Data section ->
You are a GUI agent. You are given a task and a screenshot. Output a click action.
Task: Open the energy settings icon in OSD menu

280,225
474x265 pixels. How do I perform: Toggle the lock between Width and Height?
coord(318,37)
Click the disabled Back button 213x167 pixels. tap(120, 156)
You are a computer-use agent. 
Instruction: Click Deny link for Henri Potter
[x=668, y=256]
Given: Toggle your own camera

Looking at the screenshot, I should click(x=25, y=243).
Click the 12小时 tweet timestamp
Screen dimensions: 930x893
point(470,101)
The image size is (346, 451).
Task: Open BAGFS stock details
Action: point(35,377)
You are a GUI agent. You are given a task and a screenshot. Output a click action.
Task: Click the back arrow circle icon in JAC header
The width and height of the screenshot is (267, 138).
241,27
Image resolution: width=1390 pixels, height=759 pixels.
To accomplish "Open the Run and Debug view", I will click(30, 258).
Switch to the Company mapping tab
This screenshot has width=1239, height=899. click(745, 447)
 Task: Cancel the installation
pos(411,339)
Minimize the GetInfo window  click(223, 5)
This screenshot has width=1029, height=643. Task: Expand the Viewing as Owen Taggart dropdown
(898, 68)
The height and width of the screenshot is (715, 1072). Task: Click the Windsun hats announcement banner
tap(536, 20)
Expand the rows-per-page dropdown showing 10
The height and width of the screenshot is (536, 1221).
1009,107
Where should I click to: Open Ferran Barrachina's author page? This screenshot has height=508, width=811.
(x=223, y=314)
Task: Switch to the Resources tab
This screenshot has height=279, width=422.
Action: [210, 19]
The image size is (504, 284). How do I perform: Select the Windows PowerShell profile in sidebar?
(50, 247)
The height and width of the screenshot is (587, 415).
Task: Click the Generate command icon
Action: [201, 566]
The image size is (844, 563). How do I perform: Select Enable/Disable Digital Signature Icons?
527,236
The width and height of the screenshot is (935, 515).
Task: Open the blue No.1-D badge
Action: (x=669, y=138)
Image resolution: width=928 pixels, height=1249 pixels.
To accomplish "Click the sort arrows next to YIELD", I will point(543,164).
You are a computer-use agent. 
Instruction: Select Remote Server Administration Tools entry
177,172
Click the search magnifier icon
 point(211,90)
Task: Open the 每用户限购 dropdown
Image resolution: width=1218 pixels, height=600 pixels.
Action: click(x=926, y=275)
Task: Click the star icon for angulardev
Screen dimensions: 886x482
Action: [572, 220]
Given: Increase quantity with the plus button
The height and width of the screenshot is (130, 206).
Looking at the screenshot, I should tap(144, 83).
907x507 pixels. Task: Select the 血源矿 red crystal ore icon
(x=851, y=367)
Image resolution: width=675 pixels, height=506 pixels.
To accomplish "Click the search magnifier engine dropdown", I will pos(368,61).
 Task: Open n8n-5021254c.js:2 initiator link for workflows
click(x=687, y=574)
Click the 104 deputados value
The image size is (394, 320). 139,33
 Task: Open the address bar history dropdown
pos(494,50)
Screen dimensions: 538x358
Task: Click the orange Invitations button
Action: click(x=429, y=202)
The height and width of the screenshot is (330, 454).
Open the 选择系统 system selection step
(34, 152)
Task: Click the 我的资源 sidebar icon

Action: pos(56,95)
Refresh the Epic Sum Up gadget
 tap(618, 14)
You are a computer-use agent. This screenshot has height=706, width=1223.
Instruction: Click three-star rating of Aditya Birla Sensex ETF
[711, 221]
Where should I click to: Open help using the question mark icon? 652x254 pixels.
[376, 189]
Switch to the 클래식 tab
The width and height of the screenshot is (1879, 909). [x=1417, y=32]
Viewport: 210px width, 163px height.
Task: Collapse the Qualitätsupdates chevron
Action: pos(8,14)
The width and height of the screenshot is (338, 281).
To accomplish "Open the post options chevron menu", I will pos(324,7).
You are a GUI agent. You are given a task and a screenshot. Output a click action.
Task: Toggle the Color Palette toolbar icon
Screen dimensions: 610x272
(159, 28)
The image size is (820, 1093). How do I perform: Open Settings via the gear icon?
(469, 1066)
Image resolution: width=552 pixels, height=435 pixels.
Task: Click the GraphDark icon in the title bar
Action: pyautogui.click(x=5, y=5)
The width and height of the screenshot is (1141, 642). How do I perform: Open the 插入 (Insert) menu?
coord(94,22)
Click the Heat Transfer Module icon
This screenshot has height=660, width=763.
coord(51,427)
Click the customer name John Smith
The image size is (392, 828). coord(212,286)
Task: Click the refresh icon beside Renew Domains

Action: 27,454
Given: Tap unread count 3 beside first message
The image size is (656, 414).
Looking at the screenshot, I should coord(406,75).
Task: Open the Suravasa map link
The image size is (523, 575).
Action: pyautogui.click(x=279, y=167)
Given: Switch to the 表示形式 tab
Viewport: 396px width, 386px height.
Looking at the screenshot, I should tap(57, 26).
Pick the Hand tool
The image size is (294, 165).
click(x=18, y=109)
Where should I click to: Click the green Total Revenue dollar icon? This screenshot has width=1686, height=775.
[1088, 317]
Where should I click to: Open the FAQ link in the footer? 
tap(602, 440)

Directions -> Taking the records above as a whole, work out how many of their lines hold the word "accomplish". The reply should be that number alone.

Solved problem -> 4